** Opening Supplied data block **
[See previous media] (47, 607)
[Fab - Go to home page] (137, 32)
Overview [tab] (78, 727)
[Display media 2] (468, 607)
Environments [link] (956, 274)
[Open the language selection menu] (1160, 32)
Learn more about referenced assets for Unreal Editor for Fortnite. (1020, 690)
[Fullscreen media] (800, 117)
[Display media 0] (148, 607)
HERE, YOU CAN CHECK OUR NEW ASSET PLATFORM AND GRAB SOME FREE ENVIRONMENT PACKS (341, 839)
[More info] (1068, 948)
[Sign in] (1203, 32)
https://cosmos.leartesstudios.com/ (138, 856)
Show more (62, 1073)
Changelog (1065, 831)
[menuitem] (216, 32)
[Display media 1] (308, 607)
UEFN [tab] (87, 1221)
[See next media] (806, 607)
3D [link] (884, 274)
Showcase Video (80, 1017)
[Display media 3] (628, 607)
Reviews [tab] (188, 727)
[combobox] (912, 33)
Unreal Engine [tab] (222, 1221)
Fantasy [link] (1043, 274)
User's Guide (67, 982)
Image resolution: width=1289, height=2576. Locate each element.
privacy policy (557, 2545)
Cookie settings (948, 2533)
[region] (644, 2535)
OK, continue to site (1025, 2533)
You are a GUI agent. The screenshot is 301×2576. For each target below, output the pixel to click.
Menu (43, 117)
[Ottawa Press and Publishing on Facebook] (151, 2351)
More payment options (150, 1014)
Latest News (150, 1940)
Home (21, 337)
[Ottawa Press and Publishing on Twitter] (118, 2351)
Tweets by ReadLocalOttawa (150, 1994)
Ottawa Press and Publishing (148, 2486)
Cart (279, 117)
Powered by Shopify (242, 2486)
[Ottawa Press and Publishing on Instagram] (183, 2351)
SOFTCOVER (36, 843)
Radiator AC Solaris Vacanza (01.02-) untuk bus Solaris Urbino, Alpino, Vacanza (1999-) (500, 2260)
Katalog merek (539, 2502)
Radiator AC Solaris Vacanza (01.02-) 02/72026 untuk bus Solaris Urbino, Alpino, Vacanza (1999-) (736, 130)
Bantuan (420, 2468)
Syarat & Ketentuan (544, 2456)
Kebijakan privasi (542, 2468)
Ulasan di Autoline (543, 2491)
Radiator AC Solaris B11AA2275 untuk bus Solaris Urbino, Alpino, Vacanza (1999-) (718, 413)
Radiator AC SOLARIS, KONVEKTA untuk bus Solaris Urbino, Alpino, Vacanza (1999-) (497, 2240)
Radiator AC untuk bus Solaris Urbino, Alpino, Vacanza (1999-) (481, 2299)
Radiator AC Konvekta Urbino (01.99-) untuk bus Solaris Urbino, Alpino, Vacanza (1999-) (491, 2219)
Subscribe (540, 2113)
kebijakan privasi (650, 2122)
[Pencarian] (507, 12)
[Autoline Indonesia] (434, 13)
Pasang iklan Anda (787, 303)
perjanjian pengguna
** Closing Supplied data block **
*Aim of the task*. Every line that contains the string "media" should be copied from the records.

*Exercise response*.
[See previous media] (47, 607)
[Display media 2] (468, 607)
[Fullscreen media] (800, 117)
[Display media 0] (148, 607)
[Display media 1] (308, 607)
[See next media] (806, 607)
[Display media 3] (628, 607)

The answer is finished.